Work item:
From the data below, copy each line that includes the word "will".

Supplied information Block Start

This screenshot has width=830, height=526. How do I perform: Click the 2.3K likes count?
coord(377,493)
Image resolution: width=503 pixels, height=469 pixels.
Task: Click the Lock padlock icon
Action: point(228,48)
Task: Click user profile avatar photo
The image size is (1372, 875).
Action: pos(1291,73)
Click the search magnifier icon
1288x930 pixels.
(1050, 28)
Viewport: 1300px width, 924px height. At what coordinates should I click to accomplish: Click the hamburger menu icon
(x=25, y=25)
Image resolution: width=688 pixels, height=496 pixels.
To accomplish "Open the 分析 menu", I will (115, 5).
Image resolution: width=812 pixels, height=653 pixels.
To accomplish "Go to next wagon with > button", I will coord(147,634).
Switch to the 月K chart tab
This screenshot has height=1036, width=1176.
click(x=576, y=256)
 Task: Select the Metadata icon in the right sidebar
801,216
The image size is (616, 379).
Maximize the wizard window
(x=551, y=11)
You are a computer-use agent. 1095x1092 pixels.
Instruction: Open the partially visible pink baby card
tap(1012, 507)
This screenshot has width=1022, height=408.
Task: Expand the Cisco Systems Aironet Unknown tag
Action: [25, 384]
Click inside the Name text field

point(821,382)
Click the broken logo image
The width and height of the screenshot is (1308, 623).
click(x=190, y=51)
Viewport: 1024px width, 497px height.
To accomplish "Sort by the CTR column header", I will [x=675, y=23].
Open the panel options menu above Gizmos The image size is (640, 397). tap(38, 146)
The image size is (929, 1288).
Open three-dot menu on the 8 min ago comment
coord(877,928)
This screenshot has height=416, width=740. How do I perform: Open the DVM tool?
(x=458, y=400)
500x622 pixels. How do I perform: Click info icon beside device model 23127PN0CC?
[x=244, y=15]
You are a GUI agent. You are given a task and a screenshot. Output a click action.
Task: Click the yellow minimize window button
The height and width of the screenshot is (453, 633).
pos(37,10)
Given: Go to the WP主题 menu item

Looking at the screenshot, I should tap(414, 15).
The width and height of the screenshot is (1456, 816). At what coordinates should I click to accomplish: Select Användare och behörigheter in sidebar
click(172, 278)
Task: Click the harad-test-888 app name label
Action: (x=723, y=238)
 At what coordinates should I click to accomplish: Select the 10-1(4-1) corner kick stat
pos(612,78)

Supplied information Block End

Written reply:
To accomplish "Open the 分析 menu", I will (115, 5).
To accomplish "Go to next wagon with > button", I will coord(147,634).
To accomplish "Sort by the CTR column header", I will [x=675, y=23].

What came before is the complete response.